The Bruins? It would be several years before they would get back to respectability. The trade never brouqht the kinds of benefits to the team that Sinden hoped. In 2006, he stepped down as chief executive of the Bruins, but, at 85, remains a senior adviser to Bruins owner Jeremy Jacobs. The Bruins won the Cup 10 years later, in 2011.

Sinden: I made the best deal I felt I could make at the time. I have no regrets about it. I was happy for Ray. I think everyone in Boston was happy for Ray. Of course, we all wished it was in a Bruins sweater when he lifted the Stanley Cup. It was very emotional trading Ray. I drafted him, he was like a son to me. But it unfolded the way it did, and the bottom line is that Ray is a class man who did all he could for the Boston Bruins organization, and, in a way, it feels good that myself and the team were able to give him something back in a way.

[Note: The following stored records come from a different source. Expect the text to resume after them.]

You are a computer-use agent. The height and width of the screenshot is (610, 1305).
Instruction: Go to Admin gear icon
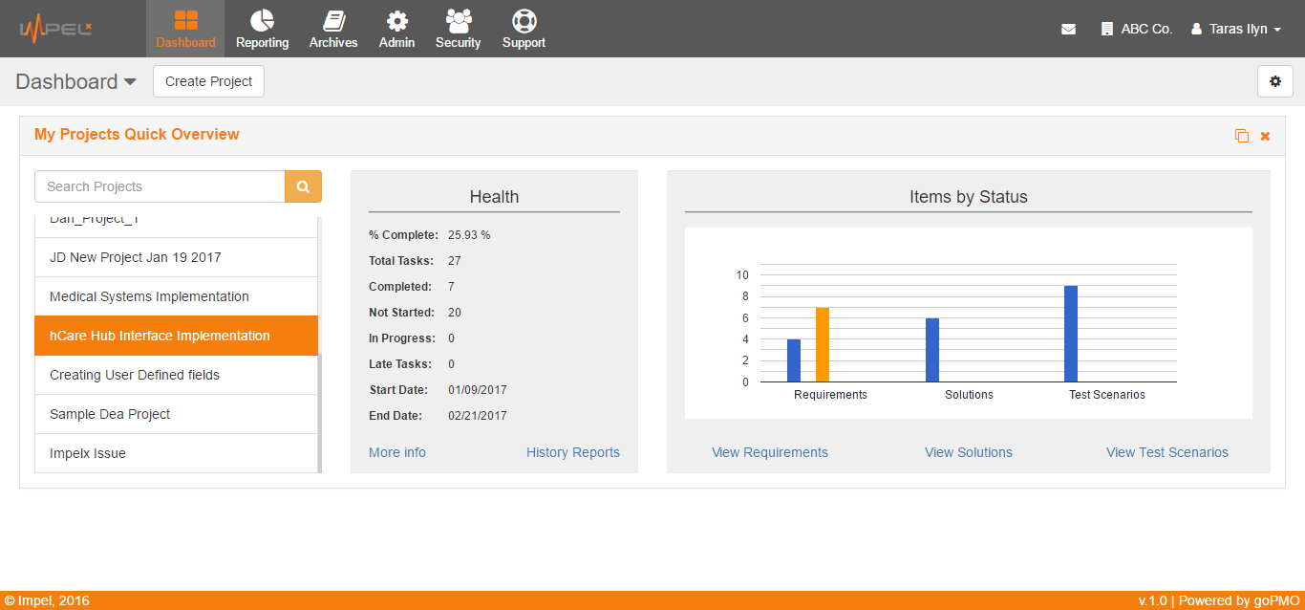[x=396, y=21]
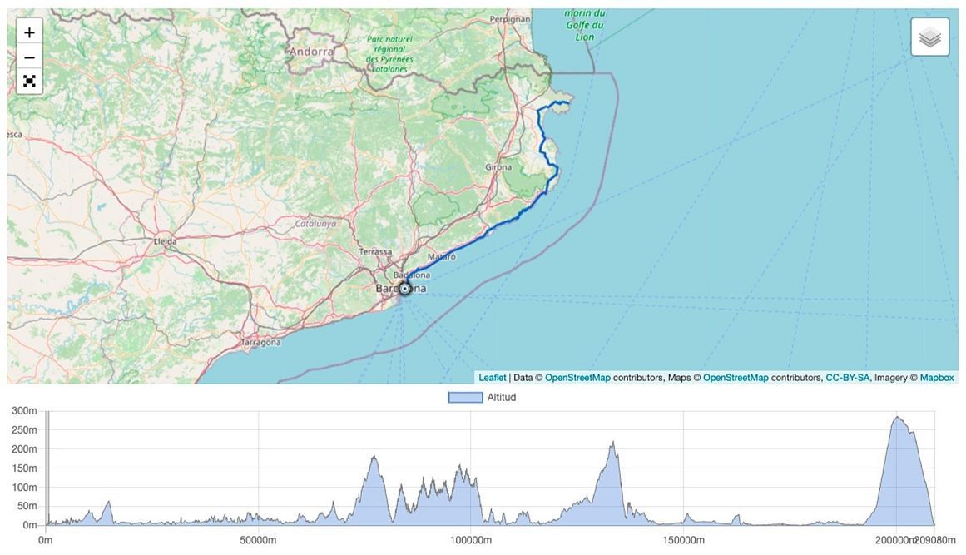The width and height of the screenshot is (966, 555).
Task: Zoom in on the map
Action: point(29,33)
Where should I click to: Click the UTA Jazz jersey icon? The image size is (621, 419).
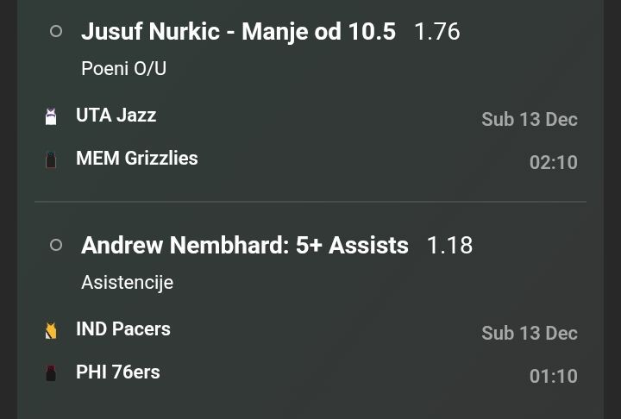coord(51,116)
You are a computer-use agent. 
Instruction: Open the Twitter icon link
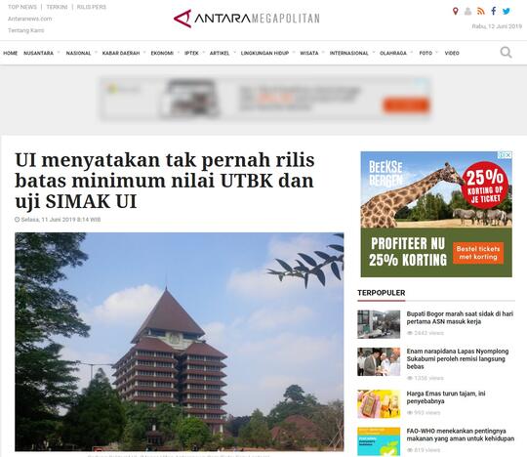(x=507, y=12)
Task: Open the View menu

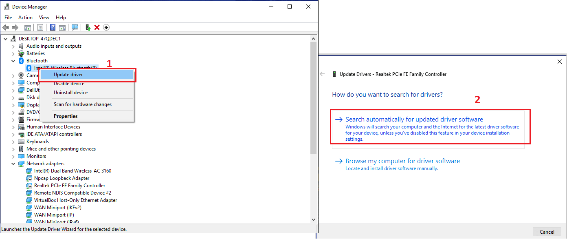Action: 44,17
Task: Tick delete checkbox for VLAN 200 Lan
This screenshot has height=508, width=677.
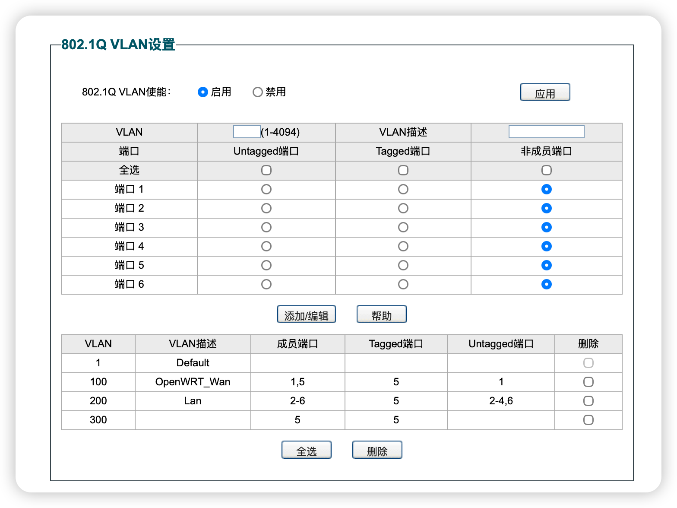Action: pyautogui.click(x=588, y=401)
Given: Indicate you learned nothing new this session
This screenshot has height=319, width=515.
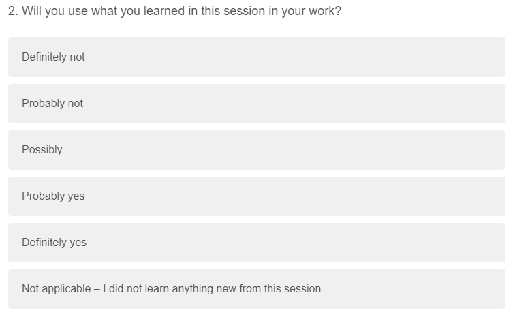Looking at the screenshot, I should [257, 289].
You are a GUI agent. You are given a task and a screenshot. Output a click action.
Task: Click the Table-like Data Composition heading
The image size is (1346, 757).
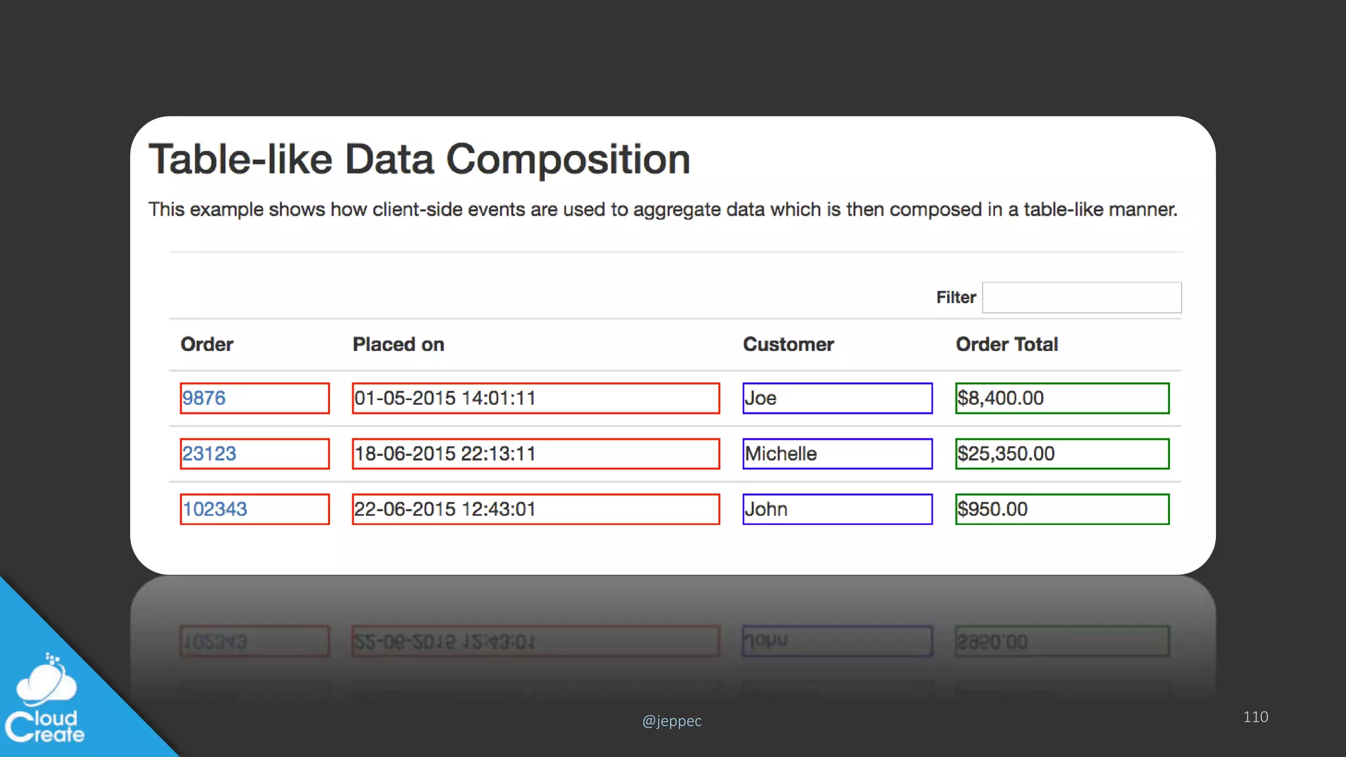pos(419,160)
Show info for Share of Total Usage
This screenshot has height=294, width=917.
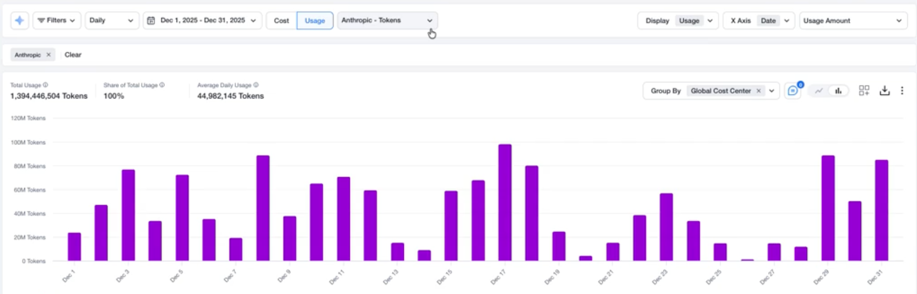click(x=162, y=85)
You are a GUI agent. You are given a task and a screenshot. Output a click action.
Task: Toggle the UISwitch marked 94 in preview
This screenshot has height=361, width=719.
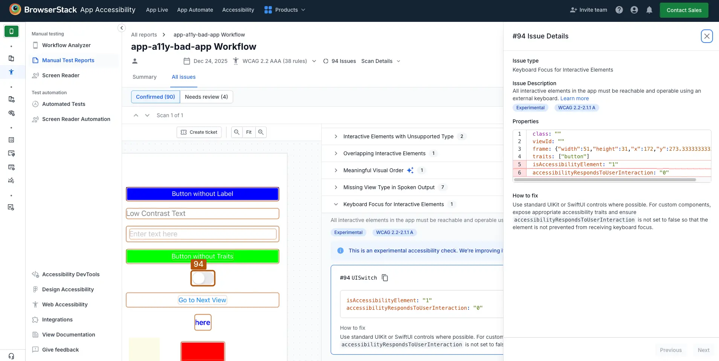coord(203,278)
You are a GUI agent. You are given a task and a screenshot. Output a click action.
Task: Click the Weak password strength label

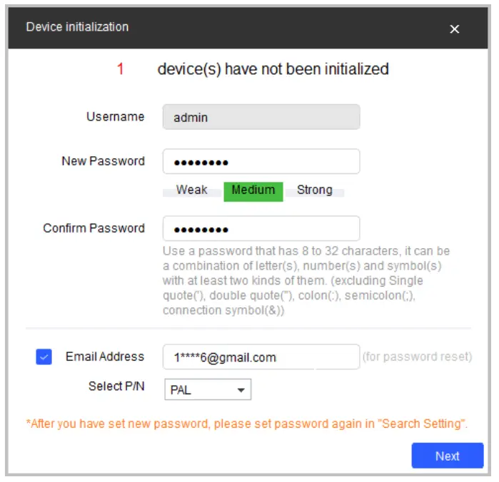pyautogui.click(x=191, y=190)
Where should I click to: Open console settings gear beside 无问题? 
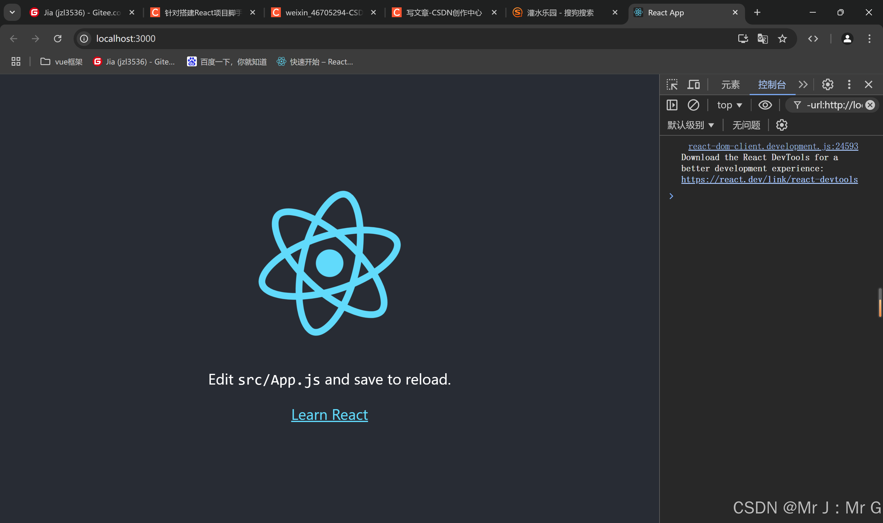click(782, 125)
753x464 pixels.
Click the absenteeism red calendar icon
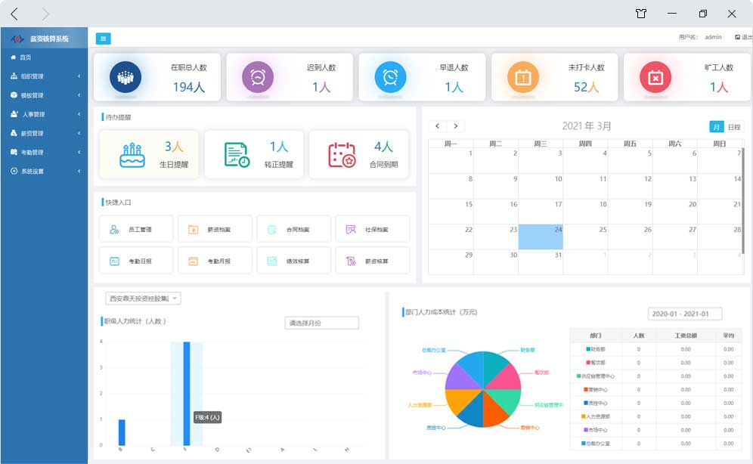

Lacroix would step away from the Avs for good in 2013. At 69, he is retired, living in Nevada.

Lacroix: Things may have changed some now, but with us in Denver, it was always based on needs and wants to immediately win. It was not about our needs in five years. It was always, ‘If we can win now, let’s do it.’ We always believed that the reasoning behind making any trade was meeting immediate winning goals. When we believed our core was so good, we were fortunate to have been proven right on that. We won nine straight division titles and the (two) Cups. That second Cup was a total team effort, from players to coaches to management to scouts, all the way down the list.

But I know one thing: We would not have won that Cup without Ray Bourque.